If you want to buy the new novel by bestselling author John Le Carre in Kenya, you'll need a secret Swahili password to get it.
"The Constant Gardener" is so controversial here that most bookshops are afraid to sell it. It takes the whispered phrase moja shamba, the Swahili words for "one garden" to finally produce it at one shop.
A clerk fishes the book from its hiding place in a cardboard box and passes it to the customer already wrapped in a brown paper bag. "We have to be quiet about it," the bookseller says.
Set in Kenya, Mr. Le Carre's novel paints an unflattering portrait of the country's leadership, and booksellers fear that by selling it, they will run afoul of the country's political elite.
While there is no official government ban on "The Constant Gardener" - nor have government figures spoken publicly about it - the manager at a bookshop in a Nairobi shopping mall says, "It's a banned book. Anyone who keeps it, if you get caught, you'll have a problem."
"It's too sensitive for us to stock," says another bookseller, smiling uncomfortably and ending the conversation abruptly.
When other booksellers are asked for the novel, they drop their voices, look around nervously and say they have no copies and no plans for getting any.
The booksellers' reluctance stems from the government's intolerance for freedom of expression, says Namwaya Otsieno, editor of Expression Today, a monthly paper published in Nairobi.
"The bookshops are highly compromised," he says. "They have been used to ensure that certain material deemed sensitive by the government doesn't reach Kenyans."
Some bookshops are owned by businesspeople with close links to the government, Mr. Otsieno says. "They would not want to stock anything that would jeopardize their relations with the people in power."
Le Carre's novel contains a few references to President Daniel arap Moi and Richard Leakey, the son of famous paleontologists who now heads Kenya's civil service. While Mr. Leakey is depicted as honorable, the comments about the man who has ruled Kenya for 23 years are far less complimentary.
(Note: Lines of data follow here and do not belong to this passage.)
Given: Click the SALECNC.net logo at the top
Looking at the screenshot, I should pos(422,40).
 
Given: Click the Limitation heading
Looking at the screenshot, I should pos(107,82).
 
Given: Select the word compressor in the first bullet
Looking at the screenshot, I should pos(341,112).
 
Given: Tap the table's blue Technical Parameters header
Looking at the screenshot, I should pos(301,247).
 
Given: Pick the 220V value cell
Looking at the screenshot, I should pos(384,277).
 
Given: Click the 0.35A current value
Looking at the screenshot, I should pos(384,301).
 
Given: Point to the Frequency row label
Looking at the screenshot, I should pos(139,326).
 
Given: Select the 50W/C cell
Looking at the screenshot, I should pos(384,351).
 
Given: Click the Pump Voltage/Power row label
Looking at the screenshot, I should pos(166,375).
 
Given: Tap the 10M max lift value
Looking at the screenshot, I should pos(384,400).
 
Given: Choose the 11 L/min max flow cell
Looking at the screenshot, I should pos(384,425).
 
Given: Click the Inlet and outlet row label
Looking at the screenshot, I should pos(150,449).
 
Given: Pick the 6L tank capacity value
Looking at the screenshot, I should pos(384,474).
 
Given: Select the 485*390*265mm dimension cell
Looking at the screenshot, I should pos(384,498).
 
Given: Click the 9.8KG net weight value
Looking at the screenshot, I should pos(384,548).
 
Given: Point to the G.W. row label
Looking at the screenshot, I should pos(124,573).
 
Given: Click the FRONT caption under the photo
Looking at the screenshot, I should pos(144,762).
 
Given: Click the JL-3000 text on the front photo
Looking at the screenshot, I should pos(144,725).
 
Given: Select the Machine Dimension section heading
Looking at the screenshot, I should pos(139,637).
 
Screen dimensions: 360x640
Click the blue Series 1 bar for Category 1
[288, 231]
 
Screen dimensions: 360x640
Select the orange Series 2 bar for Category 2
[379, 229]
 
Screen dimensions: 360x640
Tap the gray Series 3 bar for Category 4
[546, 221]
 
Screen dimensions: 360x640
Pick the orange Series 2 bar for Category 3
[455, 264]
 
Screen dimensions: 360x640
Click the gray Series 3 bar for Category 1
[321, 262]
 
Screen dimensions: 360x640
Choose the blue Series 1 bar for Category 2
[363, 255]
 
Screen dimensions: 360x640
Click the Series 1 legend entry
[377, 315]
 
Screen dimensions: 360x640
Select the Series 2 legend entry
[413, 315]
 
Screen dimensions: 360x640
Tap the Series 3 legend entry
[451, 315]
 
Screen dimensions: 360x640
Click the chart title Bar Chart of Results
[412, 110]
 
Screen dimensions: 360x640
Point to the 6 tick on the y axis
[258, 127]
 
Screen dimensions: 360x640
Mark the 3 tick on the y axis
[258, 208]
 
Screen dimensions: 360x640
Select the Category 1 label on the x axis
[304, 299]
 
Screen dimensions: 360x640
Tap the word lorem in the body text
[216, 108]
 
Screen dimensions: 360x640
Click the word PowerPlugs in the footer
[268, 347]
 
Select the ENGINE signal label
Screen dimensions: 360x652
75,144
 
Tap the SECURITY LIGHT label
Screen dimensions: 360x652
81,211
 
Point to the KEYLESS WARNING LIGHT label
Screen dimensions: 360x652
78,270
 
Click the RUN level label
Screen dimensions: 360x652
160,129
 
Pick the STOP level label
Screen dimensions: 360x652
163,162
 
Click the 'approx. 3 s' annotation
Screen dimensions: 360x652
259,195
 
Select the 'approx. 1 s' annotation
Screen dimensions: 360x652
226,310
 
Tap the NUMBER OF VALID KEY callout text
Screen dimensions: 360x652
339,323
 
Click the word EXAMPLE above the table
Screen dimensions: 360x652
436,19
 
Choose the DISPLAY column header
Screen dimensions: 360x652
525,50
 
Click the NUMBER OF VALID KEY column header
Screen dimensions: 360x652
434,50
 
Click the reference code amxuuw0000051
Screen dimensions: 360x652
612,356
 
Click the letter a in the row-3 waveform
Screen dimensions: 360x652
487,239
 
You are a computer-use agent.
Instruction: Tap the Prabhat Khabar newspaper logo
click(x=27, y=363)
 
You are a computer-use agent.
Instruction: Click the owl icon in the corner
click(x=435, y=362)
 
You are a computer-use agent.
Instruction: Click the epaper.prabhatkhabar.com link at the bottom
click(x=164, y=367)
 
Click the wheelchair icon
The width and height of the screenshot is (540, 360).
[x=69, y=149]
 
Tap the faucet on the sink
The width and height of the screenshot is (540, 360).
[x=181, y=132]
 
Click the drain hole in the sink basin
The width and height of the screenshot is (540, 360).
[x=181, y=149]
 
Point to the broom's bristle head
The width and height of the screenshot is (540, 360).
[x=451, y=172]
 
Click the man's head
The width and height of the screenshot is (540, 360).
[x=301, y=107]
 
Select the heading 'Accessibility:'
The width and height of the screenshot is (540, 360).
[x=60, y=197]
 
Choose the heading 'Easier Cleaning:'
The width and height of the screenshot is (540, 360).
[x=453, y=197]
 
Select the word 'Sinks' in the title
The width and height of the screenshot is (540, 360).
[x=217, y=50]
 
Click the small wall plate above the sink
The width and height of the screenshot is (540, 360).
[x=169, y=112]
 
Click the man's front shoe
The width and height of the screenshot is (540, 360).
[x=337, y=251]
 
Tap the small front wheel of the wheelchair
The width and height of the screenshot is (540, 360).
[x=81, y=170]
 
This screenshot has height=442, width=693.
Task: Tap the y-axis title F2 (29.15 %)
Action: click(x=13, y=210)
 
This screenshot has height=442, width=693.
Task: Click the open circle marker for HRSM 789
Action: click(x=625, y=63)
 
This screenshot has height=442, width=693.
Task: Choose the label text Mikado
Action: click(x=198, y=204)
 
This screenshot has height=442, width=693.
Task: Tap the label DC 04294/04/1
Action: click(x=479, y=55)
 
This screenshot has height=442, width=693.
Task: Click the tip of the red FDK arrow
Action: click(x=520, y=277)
The novel characterizes President Moi as being antagonistic toward gays and aid agencies. His government is called "terminally corrupt" by the character Sandy Woodward, a British diplomat. "Ministers and officials are diverting lorry-loads of food aid and medical supplies earmarked for starving refugees," Woodward says.
"The police routinely mishandle anybody unwise enough to bring these matters to public attention."
"Moi has his people everywhere, and they kill and steal to their hearts' content, and that means a lot of killing," says a Sudanese character called Sarah. She says Moi "couldn't manage a flea circus with the assistance of his entire Cabinet, even if there was money in it for him."
That's about it in the way of criticism of the Kenyan authorities in the 500-page novel. The depiction of the British Foreign Office is also unflattering.
Repeated calls to the Kenyan Information Ministry for comment on "The Constant Gardener" were not returned.
The book's plot revolves around the fictional murder of Tessa Quayle, a young, crusading, expatriate lawyer. When her body is found in the northern Turkana desert, suspicion falls on the man believed to be her lover, but it also emerges that she was on the trail of a pharmaceutical company's corrupt practices.
For booksellers, the Le Carre novel raises the specter of a recent lawsuit involving another publication.
Last year, Trade and Tourism Minister Nicholas Biwott successfully sued two Nairobi bookshops for libel. They were sued for stocking copies of "Dr. Ian West's Casebook," in which the pathologist author suggested Mr. Biwott was involved in the 1990 murder of Foreign Minister Robert Ouko. There's some question as to whether the bookstores can really pay the $67,000 judgment against them, but the lawsuit accomplished what it set out to do: get the book effectively banned from sale in Kenya.
With the Le Carre novel (reviewed in the Monitor on Dec. 7, 2000), the bookstores have resorted to self-censorship.
Le Carre hints in his author's note that Kenya is not a kind place for those who speak out. "With sadness, I have also decided not to name the people in Kenya who generously gave me their assistance," he writes. He mentions the death last August of John Kaiser, an American missionary who frequently criticized injustice and human rights abuses. Kaiser died of a gunshot wound to the head, but investigations have yet to point conclusively to either murder or suicide. "Accidents like that can happen again," Le Carre writes.